For all the action, Seattle still has only one major venture capital firm, compared with scores of such businesses in Silicon Valley. That firm, Madrona, has participated in 15 cloud deals since March 2012, raising $68 million of $304 million total venture capital for cloud companies in the Seattle area (the rest came from 20 other investors, mostly in the valley.) Those companies, all still private, are valued at $2.3 billion“This is the next two years,” said Matt McIlwain, a partner at Madrona, standing before a whiteboard where he brainstormed more than 20 areas where new cloud businesses might be built. As for the “relative dearth” of venture money, he said, the increasing number of people getting rich at the area’s new tech companies would bring in a lot of angel investors in Seattle. “The big question in town is what Steve Ballmer will do with his money.”
Besides, perhaps, buy a basketball team in Los Angeles. (Mr.
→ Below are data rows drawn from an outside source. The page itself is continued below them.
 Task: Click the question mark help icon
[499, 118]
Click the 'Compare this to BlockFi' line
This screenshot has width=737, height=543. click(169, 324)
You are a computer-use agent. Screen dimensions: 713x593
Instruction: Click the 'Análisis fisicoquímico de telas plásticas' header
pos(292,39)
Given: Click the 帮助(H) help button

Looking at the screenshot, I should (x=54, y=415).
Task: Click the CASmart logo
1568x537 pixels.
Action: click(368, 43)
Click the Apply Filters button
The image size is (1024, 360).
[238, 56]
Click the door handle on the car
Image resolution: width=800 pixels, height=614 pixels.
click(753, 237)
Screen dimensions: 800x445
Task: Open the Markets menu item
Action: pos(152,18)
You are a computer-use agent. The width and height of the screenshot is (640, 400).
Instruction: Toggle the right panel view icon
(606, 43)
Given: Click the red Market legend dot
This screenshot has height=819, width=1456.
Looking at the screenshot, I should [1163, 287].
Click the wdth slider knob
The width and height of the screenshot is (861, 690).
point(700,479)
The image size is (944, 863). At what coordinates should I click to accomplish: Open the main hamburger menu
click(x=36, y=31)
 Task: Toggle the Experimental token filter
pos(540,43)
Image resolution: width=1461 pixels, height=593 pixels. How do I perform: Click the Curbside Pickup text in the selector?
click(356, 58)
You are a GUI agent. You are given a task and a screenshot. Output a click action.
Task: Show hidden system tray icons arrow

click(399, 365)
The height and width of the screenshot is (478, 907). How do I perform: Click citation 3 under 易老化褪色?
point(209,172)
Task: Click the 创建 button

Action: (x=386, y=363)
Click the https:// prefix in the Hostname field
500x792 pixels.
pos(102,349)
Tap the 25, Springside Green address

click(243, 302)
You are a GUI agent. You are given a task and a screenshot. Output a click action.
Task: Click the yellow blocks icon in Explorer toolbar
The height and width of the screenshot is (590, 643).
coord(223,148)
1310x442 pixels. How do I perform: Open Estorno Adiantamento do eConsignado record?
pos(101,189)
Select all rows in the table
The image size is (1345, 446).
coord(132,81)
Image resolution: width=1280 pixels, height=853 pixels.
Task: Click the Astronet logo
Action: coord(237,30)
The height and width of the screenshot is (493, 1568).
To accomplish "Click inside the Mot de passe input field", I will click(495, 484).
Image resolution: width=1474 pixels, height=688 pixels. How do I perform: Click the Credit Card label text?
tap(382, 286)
Ballmer, a former Microsoft chief executive, has agreed to pay $2 billion for the beleaguered Los Angeles Clippers.)
The roots of Seattle’s strength in cloud computing, longtime observers say, goes back to the mid-1990s, when Microsoft, long the sole big power in Seattle tech, began doing extensive work in distributed computing, or making computers work together in problem solving. That concept is the root of what cloud computing is today: lots of computer servers working together for various tasks.
Several Microsoft veterans played key roles building out Amazon’s cloud. In particular, James Hamilton, a former database specialist, is credited with making cloud computing far less expensive.
Another factor is the growing presence of the University of Washington’s computer science department, now considered a leader in distributed computing. “There’s an argument that Seattle owns the cloud now,” said Ed Lazowska, who holds the Bill & Melinda Gates chair in Computer Science and Engineering at the university. “Universities are always part of the axis” in building out a regional tech center, he said.
The university, which awards about 250 computer science degrees a year, is now working on courses in machine learning, which is how computers, particularly in the cloud, study and adapt based on big streams of data.
“The cloud and big data are closely connected,” Mr. Lazowska said. “We’re incredibly lucky to be in Seattle.”